The things we talked about were things that women have talked about for as long as we could communicate with one another. We had no earth-shattering insights. Our pregnancy-era emails may have provided a few NSA agents with a little amusement — and probably some measure of disgust — but beyond that our conversations contributed little to the enlightenment of humanity. In a word, they were mundane.

Except that they weren’t. For us, those conversations were life-changing. They deepened old bonds, which had been created before we were even aware of ourselves as individuals, and formed new ones. Our conversations filled in spaces that we didn’t even know we had. They may not have elevated humanity, but they elevated us.

And as I became aware of those newly-filled spaces, a thought that had been lingering in the back of my mind for many years came to the forefront: when women come together, without fear or self doubt or competition getting in the way, we connect. We empower one another, not just to do amazing things, but to be more complete versions of ourselves. When we are listening to each other, we have the ability to cross vast divides to meet each other in fellow feeling. We are strengthened and improved through each other. And more importantly, we accomplish these things with no special effort, through our ordinary, every day conversations.

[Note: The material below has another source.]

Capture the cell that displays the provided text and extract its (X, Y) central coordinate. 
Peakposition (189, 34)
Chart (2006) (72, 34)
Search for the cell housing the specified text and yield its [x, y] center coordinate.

So every conversation we have with one another, whether it be about our greatest hopes and deepest fears or about the contents of our children’s diapers, we are supporting, affirming, changing each other.

Not so mundane after all, I suppose.

“The time has come,” the Walrus said,
“To talk of many things:
Of shoes–and ships–and sealing-wax–
Of cabbages–and kings–
And why the sea is boiling hot–
And whether pigs have wings.”*

Lewis Carroll, Through the Looking Glass and What Alice Found There
*For my literary-minded readers — yes, I am taking liberties with this quote.